A bronze Celtic statue with golden eyes was unearthed in the same Poprad locality last year.

Celtic coins found in Jánovce in the past.Celtic coins found in Jánovce in the past. (Source: TASR)

La Tène and Roman Age ceramic fragments and metal objects have been unearthed in an archaeological dig.

The Spiš Museum, in cooperation with Constantine the Philosopher University Nitra, Kežmarok museum and the private company Archeológia Spiš, discovered the artefacts in the western part of the fortified settlement in Jánovce-Machalovce, outside the town of Poprad in eastern Slovakia, as reported by the TASR newswire.

Pea and wheat grains

Part of a settlement building in the north-western section of the fort was examined, and numerous fragments of ceramics and metal objects were found within it. They date back to the late La Tène Age, which is the first century BC, according to Spiš Museum archaeologist Mária Hudáková.

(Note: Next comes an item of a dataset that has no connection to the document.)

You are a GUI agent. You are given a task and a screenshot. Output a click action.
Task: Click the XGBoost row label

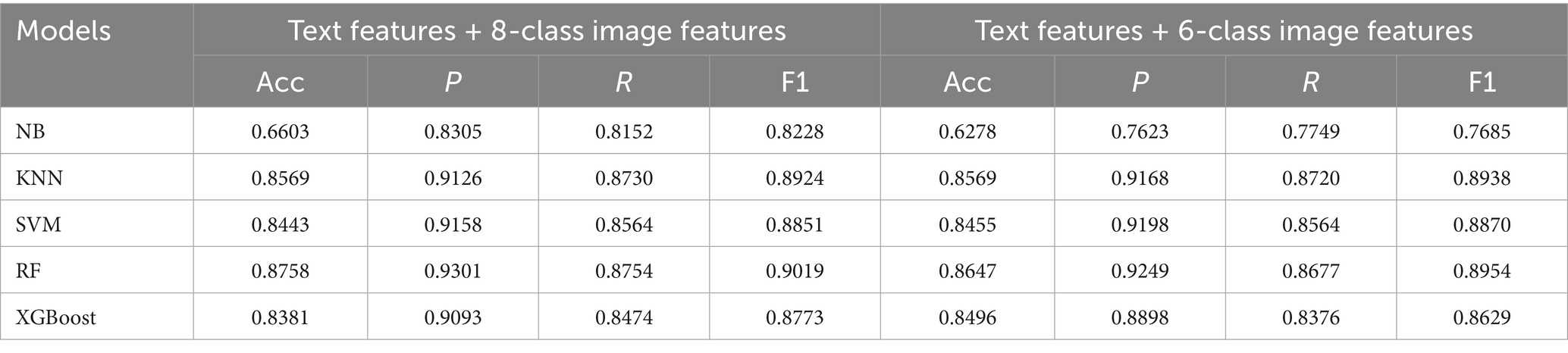(56, 317)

“Of these, a pair of Celtic coins, some iron clasps and a bronze bracelet deserve attention. The pair of glass beads discovered is also a valuable find,” she said.

Based on the research, information on food consumed by the inhabitants of the fortified settlement was also obtained. Archaeologists found samples of pea and wheat grains in flooded clay.

Demise of the fort

The north-western part of the ramparts of the fortified settlement was also examined. Research has shown the fortifications were largely formed by natural bedrock. In some places, it was modified and in the upper part supplemented with a clay embankment with a wooden structure.

“The structure was burnt in the investigated parts, which can also be attributed to the demise of the fort in the first century BC,” Hudáková argued.

Related articleThe Celt with golden eyes may be the find of the year Read more 

The samples of burnt wood will now be subjected to radiocarbon dating, which may help experts specify the time classification.

“We assume the settlement, at least in the forecourt of the fort, continued to exist until the second half of the second century AD, as evidenced by the findings made during the past archaeological excavations,” the archaeologist added.

The investigations in this archaeological site started in mid-July of this year and were completed on August 6.